Biddulph and Hammersley are on the case.
Screenshot 1 (Searching for "John Peel") and screenshot 2 ("John Peel's contributer page")
I think I would have dropped everything to play on this project too. Sigh. ;)
My favorite line in Biddulph's entry is:
"Nearly a million programmes are catalogued, with descriptions, contributor details and annotations drawn from a wonderfully detailed controlled vocabulary."
Ahhhh structured data.
And from Mr.Hammersley:
it’s all developed in Ruby on Rails, and has oodles of Ajax, and tags, and RDF, and FOAF, and Sparklines, and Microformats, and just about everything else we can fit in. If you’re a Semantic Web or Microformat bod who wants a particular feature, email me and I’ll see what I can do.

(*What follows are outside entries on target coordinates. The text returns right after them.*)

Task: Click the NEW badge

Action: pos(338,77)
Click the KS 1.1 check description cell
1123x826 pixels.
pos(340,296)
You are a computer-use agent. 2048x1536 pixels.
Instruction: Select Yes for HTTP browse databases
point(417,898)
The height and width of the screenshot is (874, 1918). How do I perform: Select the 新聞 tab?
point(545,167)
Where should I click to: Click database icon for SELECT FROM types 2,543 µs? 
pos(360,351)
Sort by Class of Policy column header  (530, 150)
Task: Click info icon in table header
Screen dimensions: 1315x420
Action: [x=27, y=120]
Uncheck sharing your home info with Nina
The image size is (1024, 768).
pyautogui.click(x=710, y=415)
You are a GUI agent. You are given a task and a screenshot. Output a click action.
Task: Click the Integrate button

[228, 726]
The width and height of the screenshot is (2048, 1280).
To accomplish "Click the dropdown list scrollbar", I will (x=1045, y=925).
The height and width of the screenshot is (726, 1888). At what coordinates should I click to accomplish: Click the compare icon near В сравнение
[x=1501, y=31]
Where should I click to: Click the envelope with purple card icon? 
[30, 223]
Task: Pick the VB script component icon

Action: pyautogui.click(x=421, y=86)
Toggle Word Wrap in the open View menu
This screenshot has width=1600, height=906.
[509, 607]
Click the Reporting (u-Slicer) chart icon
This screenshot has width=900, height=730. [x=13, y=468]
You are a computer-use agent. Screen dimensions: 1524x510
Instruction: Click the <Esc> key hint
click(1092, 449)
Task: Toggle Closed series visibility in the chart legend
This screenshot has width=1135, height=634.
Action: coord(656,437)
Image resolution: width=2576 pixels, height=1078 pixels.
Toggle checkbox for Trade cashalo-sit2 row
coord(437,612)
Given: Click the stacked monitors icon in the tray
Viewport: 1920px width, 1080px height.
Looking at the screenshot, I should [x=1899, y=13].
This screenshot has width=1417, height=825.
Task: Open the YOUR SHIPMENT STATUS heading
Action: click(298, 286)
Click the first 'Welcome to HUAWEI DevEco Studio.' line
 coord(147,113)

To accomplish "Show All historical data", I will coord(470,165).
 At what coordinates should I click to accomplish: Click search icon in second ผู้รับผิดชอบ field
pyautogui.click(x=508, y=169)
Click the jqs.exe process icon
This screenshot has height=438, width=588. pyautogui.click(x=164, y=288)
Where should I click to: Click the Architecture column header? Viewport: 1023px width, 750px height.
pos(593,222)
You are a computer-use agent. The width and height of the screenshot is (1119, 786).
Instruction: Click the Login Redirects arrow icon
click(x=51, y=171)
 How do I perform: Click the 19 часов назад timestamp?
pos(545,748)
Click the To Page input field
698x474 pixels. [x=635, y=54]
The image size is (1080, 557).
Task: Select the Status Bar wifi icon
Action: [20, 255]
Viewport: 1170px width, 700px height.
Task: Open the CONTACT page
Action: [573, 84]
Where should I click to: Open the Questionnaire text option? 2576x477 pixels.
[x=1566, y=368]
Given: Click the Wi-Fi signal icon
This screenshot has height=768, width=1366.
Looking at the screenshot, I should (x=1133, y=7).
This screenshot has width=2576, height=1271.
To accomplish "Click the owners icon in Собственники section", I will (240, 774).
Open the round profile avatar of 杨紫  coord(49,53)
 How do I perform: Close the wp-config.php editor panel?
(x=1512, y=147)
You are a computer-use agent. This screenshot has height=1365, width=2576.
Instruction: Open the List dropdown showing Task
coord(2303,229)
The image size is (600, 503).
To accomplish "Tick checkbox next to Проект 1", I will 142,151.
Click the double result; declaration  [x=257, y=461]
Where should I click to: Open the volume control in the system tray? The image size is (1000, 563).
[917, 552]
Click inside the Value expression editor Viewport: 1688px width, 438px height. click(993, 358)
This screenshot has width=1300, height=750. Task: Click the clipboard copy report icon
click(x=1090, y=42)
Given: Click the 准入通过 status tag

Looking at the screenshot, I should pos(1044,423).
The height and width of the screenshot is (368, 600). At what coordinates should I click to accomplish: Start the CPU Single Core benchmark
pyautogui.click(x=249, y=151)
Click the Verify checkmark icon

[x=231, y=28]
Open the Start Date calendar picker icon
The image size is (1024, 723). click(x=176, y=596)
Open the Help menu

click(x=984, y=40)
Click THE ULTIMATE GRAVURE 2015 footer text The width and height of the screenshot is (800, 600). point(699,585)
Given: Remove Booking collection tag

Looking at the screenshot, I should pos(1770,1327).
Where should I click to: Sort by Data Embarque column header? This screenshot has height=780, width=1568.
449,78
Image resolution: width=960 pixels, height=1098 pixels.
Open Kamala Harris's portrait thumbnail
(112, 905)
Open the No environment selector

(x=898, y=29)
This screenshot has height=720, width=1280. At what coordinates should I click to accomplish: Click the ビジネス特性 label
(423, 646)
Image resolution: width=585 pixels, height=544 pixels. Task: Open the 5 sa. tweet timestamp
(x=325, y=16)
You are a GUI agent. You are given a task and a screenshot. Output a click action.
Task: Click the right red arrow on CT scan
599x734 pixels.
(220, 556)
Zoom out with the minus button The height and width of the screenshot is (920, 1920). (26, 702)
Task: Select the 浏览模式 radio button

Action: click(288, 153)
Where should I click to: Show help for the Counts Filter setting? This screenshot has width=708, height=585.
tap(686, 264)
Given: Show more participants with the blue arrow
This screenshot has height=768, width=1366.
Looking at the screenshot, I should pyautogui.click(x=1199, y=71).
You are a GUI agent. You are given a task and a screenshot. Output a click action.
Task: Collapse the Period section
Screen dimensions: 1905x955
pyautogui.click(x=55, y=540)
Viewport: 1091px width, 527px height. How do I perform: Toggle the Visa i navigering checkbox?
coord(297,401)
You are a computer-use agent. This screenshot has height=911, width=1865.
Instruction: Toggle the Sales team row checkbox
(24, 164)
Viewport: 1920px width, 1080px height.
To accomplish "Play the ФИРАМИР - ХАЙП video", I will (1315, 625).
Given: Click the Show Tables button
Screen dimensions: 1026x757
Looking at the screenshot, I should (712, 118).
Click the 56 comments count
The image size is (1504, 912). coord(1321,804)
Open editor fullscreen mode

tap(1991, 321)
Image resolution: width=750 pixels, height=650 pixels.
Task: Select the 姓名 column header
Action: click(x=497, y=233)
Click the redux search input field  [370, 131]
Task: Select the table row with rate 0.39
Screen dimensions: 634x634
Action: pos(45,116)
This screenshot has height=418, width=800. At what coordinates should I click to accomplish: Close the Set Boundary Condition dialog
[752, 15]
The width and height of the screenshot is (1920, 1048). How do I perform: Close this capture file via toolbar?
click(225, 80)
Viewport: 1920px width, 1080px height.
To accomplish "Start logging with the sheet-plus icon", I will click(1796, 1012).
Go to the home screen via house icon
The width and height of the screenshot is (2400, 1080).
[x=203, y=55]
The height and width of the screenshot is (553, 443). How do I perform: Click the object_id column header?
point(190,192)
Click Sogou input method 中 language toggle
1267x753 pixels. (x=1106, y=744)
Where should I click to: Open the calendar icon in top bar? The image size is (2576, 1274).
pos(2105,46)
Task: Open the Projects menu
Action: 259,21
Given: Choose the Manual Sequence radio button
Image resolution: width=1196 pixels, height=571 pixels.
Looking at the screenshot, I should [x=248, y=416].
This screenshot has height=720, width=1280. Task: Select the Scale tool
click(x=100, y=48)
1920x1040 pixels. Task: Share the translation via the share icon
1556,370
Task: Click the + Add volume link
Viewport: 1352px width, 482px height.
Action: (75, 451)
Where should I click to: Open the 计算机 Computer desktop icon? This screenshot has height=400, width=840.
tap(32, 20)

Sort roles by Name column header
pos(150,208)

I am very pleased by these two entries, the fact that the BBC archive is happening aside; both guys mention traditionally defined as Semantic Web tech, like RDF and FOAF, alongside the young whippersnapper "Web 2.0" stuff like "AJAX" and... uh... what's the other... oh yeah Microformats. (heeeheheeee... I am gleeful to notice just now, no mention of "RSS" and "OPML"! Yay!!!) All done in the programming language Ruby, using one of it's web-app frameworks, Ruby on Rails. (I tried getting into 'rails but just couldn't grok the environment. "Hunh? Better to not use Apache? Hunh? I need to initialize an instance? Whaaa?" Oh well. Django, the Python equivalent seems much simpler...)
I digress... point is, I'm glad the dust is settling and we are seeing that it's all good and let's move forward just building cool stuff. Right? Right.
So, as Manuel would say: "Yes! You... Men! Work."